This video shows an Auckland SkyCare employee (as a service representative to Jetstar) repeating hitting New Zealand radio personality Iain Stables multiple times in the head after a checkin dispute. Stables claimed that he arrived at the counter three minutes after Jetstar’s three-minute check-in rule.
When told he was unable to fly, the employee allegedly said, “If you want that, why don’t you f… off to Air New Zealand?”
Stables reportedly then told the man he was “a loser and you work for a loser airline”. Stables appears to have poked the Jetsar employee on the shoulder before walking off. The customer service representative then follows him out from behind the counter and repeatedly hits Stables in the head.
Iain Stables shortly after the assult by a Jetstar employee
Stables was transported after the assault to Wellington where he was treated with bruising, cuts and a concussion.
The video from October last year was released after it made its appearance in Manukau District Court. The verdict? The judge ruled against Stables in favour of the Jetstar employee citing that the customer service representative “felt threatened”.
Stables now says he’ll file a civil claim against Jetstar; and I suspect that he’ll have a better chance of success given the balance of probabilities are on his side.
Air New Zealand was quick to seize on the incident, placing internet adverts that urged customers to “get flights, not into fights“.
Fair verdict?
Related posts:








Sounds like he got what he deserved…first late for his flight, then assaulted the employee, then got his butt kicked…good in the jetstar employee!
I tend to disagree. Any claim of ‘self defence’ has to be accompanied by an imminent threat followed by an appropriate use of force. Punching a man repeatedly to the head once he’s on the ground is nothing less than as assault.

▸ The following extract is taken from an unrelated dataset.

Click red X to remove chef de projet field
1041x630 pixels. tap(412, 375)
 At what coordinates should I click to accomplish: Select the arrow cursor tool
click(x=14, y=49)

I think Stables sums it up best when he said that nothing he did should have resulted in that measure of violence. He’s right. Despite the occasional abusive and disruptive passenger, customer service representatives certainly shouldn’t resolve the issue by giving their customer a concussion.
Marty, it appears the judge agreed with me…typical of today’s travelers…show up late, probably threatened the employee, then got his butt kicked and wants to sue. We no longer need gate agents, we need bouncers at the gate.
Marty, I agree with you and frankly am appalled that the judge found that aggressor not guilty. Why did he feel the need to keep punching? He clearly won the physical stoush but kept going after him anyway. I’d personally sue the bastard for assault occassioning actual bodily harm.
Whilst the criminal case may not have found the big dumb bouncer guilty (and he could hardly string a sentence together to save his life – ergo, dumb), a civil case would result in compensation similar to that Nick Darcy fellow case here.
As for Jetstar, they are the new Tiger. Shocking service, shocking staff morale and overall a bad experience for all those concerned. As quantification of my claim, look at what the former boss of Jetstar is now doing to Qantas and tell me if you can’t spot the similarities?
Someone needs to tell Alan Joyce that you can’t apply the low cost carrier model to a premium airline. He’s the quintessential Chief Wiggum when stuck in a hole in the ground and he’s digging; “No, dig up stupid”.